++++ LISTED RECORDS ++++
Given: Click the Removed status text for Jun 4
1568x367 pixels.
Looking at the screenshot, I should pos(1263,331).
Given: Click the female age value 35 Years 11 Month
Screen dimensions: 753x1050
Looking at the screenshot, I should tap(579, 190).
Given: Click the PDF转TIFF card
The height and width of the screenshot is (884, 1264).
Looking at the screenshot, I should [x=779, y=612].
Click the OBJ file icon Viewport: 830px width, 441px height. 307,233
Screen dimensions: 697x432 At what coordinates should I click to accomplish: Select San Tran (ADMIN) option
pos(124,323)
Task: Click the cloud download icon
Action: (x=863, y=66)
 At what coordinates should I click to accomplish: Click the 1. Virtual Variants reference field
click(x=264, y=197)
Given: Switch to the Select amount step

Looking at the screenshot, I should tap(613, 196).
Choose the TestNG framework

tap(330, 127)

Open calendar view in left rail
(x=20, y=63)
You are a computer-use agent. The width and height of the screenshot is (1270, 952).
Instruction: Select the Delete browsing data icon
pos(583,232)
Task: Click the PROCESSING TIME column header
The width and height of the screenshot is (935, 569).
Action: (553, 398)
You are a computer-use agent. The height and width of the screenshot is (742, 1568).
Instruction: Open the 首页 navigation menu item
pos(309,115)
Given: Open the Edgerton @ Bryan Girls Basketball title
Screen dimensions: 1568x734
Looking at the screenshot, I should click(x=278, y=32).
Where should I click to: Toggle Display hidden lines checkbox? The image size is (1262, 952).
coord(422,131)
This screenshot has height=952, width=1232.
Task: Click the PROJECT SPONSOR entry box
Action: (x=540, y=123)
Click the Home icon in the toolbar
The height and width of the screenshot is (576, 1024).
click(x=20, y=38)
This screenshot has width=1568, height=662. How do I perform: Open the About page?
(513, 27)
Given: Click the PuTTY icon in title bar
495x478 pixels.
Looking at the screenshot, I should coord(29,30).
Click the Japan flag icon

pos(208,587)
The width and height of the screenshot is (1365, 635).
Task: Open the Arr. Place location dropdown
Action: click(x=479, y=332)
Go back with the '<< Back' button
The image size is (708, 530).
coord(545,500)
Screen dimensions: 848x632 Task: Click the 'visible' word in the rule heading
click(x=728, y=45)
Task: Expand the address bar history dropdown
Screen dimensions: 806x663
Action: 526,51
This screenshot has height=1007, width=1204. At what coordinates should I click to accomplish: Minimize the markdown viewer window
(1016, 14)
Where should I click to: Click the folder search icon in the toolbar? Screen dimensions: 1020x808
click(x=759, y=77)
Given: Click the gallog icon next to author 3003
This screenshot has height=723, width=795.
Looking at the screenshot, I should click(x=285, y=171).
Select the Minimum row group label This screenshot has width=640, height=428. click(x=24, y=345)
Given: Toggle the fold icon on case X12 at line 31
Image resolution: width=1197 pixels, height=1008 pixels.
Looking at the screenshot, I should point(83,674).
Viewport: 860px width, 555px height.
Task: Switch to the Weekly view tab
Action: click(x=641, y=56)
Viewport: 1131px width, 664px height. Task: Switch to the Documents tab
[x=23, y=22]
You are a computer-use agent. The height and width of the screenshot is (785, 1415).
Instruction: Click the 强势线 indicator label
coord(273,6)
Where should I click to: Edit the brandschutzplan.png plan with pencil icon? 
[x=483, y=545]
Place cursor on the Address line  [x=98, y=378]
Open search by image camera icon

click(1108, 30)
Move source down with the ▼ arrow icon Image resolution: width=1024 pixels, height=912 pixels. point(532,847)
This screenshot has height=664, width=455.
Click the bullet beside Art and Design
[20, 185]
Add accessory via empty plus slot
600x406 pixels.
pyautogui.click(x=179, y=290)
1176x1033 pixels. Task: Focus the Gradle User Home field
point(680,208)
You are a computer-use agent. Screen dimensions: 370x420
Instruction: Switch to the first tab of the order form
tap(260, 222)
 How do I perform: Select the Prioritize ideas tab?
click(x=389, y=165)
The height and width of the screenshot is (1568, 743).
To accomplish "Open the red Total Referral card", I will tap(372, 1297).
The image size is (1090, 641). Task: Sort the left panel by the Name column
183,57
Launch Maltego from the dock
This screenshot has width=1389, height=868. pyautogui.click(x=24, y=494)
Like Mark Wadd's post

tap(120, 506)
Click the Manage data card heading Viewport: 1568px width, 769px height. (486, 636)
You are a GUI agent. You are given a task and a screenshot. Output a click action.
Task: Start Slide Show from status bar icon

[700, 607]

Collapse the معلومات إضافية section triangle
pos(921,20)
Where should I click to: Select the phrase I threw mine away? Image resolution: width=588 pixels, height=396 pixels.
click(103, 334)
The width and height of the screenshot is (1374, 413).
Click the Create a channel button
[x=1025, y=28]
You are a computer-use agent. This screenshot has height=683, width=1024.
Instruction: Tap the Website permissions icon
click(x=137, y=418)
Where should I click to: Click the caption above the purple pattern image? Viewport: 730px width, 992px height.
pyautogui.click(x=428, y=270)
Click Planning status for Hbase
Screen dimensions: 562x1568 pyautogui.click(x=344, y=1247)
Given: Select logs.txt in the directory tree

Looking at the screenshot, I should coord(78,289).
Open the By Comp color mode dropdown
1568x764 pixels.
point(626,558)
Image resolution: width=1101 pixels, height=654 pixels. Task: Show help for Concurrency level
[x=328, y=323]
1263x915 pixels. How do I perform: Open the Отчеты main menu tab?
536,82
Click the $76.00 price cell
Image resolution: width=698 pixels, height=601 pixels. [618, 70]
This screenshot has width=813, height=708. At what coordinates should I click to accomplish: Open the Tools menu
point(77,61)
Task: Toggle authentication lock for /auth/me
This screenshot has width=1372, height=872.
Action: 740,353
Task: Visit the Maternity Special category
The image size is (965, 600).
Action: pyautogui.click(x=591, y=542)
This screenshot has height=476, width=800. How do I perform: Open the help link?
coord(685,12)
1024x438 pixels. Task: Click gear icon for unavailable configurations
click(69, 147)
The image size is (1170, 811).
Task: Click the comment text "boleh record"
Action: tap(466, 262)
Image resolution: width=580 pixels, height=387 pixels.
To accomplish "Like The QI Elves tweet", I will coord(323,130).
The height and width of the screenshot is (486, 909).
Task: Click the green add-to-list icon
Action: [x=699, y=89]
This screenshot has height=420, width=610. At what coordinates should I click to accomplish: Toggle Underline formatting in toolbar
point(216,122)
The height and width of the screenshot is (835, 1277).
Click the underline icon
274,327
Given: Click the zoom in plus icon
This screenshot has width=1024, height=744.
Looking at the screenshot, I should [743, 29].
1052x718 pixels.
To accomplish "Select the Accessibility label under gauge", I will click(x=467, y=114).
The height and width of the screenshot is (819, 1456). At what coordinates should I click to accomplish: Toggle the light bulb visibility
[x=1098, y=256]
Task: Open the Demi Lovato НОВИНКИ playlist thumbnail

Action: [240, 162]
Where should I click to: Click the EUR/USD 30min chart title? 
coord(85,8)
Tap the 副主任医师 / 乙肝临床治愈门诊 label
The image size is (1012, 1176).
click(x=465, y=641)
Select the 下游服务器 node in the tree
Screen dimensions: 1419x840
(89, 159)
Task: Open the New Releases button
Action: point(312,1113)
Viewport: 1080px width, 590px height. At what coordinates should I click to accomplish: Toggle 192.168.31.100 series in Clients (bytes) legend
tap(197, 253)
++++
◆ **WHAT YOU SHOULD DO**
Check each line in the records above for the word "agent". Return those that have it.

◆ **TASK RESPONSE**
You are a computer-use agent. The width and height of the screenshot is (1270, 952).
You are a computer-use agent. The height and width of the screenshot is (742, 1568).
You are a computer-use agent. The height and width of the screenshot is (785, 1415).
You are a computer-use agent. Screen dimensions: 370x420
You are a GUI agent. You are given a task and a screenshot. Output a click action.
You are a computer-use agent. This screenshot has height=683, width=1024.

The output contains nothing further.